Erst spät abends kommt Mariluz nach Hause zu ihren Kindern. Sie macht Abendessen - Arepas mit Eierspeise - und bringt später die Töchter ins Bett. Und dann fällt auch sie in die weiche Matratze. Für kurze Zeit kann sie sich ausruhen, bevor das Spiel am nächsten Tag frühmorgens von Neuem beginnt.

Die Krise betrifft vor allem Frauen

Die Geschichte von Mariluz ist fiktiv und doch passiert sie so oder so ähnlich jeden Tag in Venezuela. "Eine Krise wie die, die wir heute in Venezuela erleben, betrifft vor allem Frauen", erklärt Hisvet Fernández, Sozialpsychologin und Menschenrechtsaktivistin. Sie wären es, die sich in die Schlangen stellen, um etwas zum Essen zu besorgen. Sie suchten Lebensmittel an allen möglichen Orten. Um ein Kilo Mehl zu bekommen, müssten sie in vier verschiedenen Geschäften nachfragen, ob es dort welches zu kaufen gibt. "Und am Ende des Tages kommen sie doch mit leeren Händen nach Hause".

Auch Rebeca Madriz sieht das so. Sie selbst bezeichnet sich als Aktivistin der bolivarischen Revolution und leitet das Nationale Fraueninstitut in Caracas. Allerdings glaubt sie, dass die Ursache der Krise in einem von außen organisierten Komplott zu suchen wäre. "Die internationalen Drohungen gegen Venezuela und gegen unsere Regierung bringen letztenendes uns alle, speziell aber die venezolanischen Frauen in Gefahr", sagt sie.

Staatsfeminismus

Dabei wird in Venezuela Staatsfeminismus groß geschrieben.
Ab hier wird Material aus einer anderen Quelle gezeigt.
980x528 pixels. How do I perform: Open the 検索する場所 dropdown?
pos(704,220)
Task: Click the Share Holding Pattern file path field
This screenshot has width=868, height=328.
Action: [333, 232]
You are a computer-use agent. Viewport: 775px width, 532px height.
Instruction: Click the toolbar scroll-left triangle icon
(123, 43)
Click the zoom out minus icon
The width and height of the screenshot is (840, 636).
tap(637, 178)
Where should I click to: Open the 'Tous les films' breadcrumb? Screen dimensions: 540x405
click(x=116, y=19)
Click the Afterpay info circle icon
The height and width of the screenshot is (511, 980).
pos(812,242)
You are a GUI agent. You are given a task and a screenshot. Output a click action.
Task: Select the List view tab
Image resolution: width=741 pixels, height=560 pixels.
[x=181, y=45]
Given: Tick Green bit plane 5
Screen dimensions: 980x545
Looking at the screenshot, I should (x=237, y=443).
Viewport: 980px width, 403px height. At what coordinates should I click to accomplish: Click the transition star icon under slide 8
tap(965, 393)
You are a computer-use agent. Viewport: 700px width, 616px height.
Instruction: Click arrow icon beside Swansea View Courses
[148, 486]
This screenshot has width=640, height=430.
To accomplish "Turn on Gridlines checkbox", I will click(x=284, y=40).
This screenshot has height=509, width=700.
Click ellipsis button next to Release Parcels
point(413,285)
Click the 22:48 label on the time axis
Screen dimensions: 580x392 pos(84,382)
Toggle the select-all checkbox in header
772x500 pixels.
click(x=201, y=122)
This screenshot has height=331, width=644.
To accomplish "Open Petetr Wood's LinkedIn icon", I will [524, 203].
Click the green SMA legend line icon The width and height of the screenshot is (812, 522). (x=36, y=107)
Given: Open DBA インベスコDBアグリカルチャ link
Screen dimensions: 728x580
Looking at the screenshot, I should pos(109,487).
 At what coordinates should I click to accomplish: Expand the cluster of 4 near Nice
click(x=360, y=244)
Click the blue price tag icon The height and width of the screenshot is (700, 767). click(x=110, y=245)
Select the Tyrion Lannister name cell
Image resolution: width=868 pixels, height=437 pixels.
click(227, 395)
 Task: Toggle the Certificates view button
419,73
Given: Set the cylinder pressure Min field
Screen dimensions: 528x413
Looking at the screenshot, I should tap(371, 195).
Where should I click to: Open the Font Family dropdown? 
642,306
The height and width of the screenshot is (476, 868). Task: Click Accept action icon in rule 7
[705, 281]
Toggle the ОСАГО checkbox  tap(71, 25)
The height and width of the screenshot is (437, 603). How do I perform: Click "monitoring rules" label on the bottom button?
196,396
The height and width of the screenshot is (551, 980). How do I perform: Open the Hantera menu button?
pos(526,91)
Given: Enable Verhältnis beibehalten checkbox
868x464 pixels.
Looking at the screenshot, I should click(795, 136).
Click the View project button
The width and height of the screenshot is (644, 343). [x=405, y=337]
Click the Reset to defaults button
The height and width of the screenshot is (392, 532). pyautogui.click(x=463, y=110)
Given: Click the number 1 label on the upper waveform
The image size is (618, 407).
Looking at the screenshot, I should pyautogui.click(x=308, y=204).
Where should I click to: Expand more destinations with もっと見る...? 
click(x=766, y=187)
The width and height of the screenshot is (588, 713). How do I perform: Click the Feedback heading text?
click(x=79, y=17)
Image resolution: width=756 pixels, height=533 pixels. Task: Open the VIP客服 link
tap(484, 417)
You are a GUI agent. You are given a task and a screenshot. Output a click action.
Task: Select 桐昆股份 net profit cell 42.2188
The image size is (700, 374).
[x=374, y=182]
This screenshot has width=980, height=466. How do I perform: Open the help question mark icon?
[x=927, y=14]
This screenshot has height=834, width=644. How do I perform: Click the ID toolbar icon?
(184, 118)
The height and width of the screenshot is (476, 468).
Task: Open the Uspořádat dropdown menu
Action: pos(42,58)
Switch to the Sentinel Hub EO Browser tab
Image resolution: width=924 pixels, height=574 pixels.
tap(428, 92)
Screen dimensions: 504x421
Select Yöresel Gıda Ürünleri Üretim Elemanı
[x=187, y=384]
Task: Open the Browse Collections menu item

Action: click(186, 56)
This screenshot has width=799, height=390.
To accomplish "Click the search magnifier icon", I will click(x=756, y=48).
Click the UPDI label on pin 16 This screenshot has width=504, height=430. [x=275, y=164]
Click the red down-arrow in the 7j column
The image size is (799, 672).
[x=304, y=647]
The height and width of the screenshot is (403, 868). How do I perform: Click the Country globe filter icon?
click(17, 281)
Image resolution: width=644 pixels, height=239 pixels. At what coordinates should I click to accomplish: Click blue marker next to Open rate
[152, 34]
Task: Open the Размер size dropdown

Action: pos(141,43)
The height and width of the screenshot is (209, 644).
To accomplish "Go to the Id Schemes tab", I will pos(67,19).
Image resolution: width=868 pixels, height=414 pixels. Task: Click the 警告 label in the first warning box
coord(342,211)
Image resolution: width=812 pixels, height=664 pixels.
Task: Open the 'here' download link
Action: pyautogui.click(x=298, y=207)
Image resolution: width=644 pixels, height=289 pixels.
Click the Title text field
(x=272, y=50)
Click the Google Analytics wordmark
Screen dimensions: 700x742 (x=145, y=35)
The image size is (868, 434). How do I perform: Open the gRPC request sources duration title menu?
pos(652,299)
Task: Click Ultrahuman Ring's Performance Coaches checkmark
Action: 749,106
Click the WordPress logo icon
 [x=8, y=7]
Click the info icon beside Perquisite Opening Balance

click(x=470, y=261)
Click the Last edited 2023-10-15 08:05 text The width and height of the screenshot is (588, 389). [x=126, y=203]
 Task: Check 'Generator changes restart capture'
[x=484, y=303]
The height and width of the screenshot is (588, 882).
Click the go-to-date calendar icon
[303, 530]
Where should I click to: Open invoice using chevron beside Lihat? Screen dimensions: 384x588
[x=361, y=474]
Bereits Hugo Chávez, verstorbener Ex-Präsident und Begründer der bolivarischen Revolution, hat ihr den Feminismus an die Fahnen geheftet. "Ich erkläre mich zu einem Feministen. Und ich glaube, dass die Revolution feministisch sein muss", sagte er 2008 bei einer Rede anlässlich des Weltfrauentages. Geblieben ist davon wenig.

Hugo Chavez

CC BY openDemocracy

"Ich erkläre mich zu einem Feministen. Und ich glaube, dass die Revolution feministisch sein muss", sagte Venezuelas Ex-Präsident Hugo Chávez bei einer Rede anlässlich des Weltfrauentages im Jahr 2008. CC BY openDemocracy

Zwar haben Frauen in Venezuela durchaus wichtige Positionen inne, wie etwa die Direktion der Wahlaufsichtsbehörde. Auch Rebeca Madriz betont, dass Frauen auf allen Ebenen der sozialistischen Organisation zu finden sind: "Wir befinden uns im Zentrum der Politik, auch, um die bolivarische Revolution zu schützen." Doch Hisvet Fernández sieht genau hier das Problem. "Ja, es gibt Frauen, die diese Ämter bekleiden", sagt sie, "aber sie wurden dort hingesetzt, um dem Machthaber zu dienen. Damit werden aber keine Frauenrechte verteidigt."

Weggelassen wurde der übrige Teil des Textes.